(Reuters) - Bankers and officials in Greece, Spain and Belgium joined a chorus of countries expecting their banks to pass European stress tests, but doubts linger over whether the health checks are tough or transparent enough.
Europe is assessing how 91 banks across 20 countries would cope with another economic downturn in an effort to restore confidence after Greece's sovereign debt crisis hit markets and sparked fears the euro zone could unravel.
With banks exposed to major potential losses on Portuguese, Greek or Spanish government debt, the crisis has hurt confidence in big names such as Santander, and shut smaller lenders, especially in southern Europe, out of funding markets.
The Committee of European Banking Supervisors (CEBS), which is overseeing the stress tests, said results would be released on an aggregated and bank-by-bank basis from 1600 GMT on Friday.

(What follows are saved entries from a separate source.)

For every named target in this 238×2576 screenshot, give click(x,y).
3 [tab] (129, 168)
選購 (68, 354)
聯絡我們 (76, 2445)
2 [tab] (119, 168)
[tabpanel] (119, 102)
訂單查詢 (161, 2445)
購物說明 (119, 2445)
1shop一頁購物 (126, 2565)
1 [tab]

"The intention is that it provides reassurance to investors ... the test is helpful but I do not think it is a panacea for providing that boost of confidence that regulators and politicians are hoping for," said Nick Brind, fund manager of the Hiscox Investment Management Income Fund.
"I do not think it is necessarily stringent, I do not think is transparent or that it will provide any more visibility."
The vast majority of banks are expected to pass and the aim is to pinpoint weak spots and force weaker banks to raise cash.